Product had leaked from the tank for up to 7.5 hours. The total released quantity of product, 10 m³, was well below the 100 m³ threshold of the tank's leak detection system, and no alarms were reported.

The berms and their drainage systems at the Edmonton North Terminal were not equipped with hydrocarbon detection instrumentation, nor were they required to be by regulation. The terminal operates 24 hours a day, and Enbridge relies on regular site patrols as well as inspections performed by field personnel twice per day at the start of every shift. These verifications include the inspection of each storage tank, containment berm, and drainage system for any damage or leaks, or for the presence of product.

After the pipeline maintenance coordinator was notified of the occurrence, response was initiated in 4 minutes. The origin of the leak was identified within approximately 25 minutes and the leak was stopped approximately 45 minutes after it was discovered. Enbridge's emergency response plan was activated approximately 1 hour after the discovery of the release.

Emergency response resources, which were available on site, were deployed in a timely manner to successfully mitigate the impacts of the release. The aim of the initial response activities was to prevent any of the released product from travelling further downstream of the creek. Air and water monitoring programs were put in place. All released product was recovered from the containment berm or from the creek before the product reached the nearby North Saskatchewan River.

2.3 Integrity management

Aboveground storage tanks (including their secondary containment berms) need to be inspected and tested periodically in accordance with American Petroleum Institute (API) Standard 653, an industry standard that sets minimum requirements for periodic inspection of tanks to ensure continued tank integrity.
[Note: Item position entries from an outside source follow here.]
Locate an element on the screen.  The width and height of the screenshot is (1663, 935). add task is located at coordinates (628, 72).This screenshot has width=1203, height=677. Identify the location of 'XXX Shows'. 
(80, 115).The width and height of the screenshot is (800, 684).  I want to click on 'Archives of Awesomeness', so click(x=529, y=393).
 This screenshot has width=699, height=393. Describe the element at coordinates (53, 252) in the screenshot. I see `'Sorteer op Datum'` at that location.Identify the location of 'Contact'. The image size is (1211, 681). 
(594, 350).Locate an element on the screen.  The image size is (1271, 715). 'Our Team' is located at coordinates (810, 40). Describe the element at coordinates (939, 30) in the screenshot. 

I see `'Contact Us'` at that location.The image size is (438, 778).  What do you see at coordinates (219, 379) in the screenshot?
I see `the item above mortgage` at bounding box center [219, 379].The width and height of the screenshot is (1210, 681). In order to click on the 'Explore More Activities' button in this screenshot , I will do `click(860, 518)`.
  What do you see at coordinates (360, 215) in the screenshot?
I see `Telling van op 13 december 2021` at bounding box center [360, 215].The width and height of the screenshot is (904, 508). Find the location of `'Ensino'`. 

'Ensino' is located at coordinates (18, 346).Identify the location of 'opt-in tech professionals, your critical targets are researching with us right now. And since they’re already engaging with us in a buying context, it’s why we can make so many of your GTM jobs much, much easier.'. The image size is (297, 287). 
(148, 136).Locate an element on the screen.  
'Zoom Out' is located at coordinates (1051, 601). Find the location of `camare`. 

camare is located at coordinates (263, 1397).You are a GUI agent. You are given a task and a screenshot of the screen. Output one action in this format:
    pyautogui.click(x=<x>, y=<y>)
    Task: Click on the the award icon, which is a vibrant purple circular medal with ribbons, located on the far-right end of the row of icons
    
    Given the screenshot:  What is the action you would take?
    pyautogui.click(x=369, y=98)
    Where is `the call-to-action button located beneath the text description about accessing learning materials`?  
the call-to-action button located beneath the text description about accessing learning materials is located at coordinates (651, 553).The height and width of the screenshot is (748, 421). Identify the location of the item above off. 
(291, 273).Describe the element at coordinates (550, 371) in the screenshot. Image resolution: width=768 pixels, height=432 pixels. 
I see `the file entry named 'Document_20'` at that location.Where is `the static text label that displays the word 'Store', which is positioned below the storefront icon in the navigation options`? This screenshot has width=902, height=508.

API Standard 653 contains general guidance for performing the required inspections, and operators are expected to develop inspection assessments and schedules tailored to their specific tank installations, taking into account the operating conditions and environment.

With respect to secondary containment berms, these systems are further required (by regulations) to be suitable for the expected working conditions, be maintained liquid tight, and be inspected and maintained as necessary in accordance with the design requirements.

In accordance with Enbridge's integrity management program (IMP), the inspection and maintenance activities of aboveground storage tanks are described in the company's Operations and Maintenance Manual (OMM) and consist of 4 types of periodic inspections: monthly, annual, 5-year, and 10- to 30-year. In addition, field personnel visually inspect the terminal at least twice a day.

All the periodic inspections in the OMM are primarily based on checklists and guidance derived from API Standard 653 for identifying the components to be examined and, for each set of components, the general performance characteristics to verify.

During the periodic tank and berm inspections carried out since 2010, tank appurtenances (including valves and flanges) were visually inspected for signs of cracks, corrosion, or leakage. Secondary containment berms were assessed based on a visual observation of the berm and a verification of the operating condition of the drainage system.

The periodic tank and berm inspections did not identify any of the defects or component deficiencies that subsequently failed.

No detailed procedures were in place to assist inspectors with evaluating the condition of tank or berm components and with determining whether the components were suitable for continued service.

2.4 Compliance verification of Enbridge Pipelines Inc.

The National Energy Board (NEB) initiated an audit of Enbridge's regulated activities in May 2014, which included the review of the company's safety, integrity, and environmental management programs.

Although the NEB audit findings included a deficiency in Enbridge's governance management system process, the audit determined that Enbridge had developed and implemented the operational controls and inspection and monitoring programs to address the majority, and most significant, of its hazards, and that the safety-related practices and procedures were well established within Enbridge's organization. Corrective actions associated with findings related to integrity management have been completed by Enbridge and verified by the NEB.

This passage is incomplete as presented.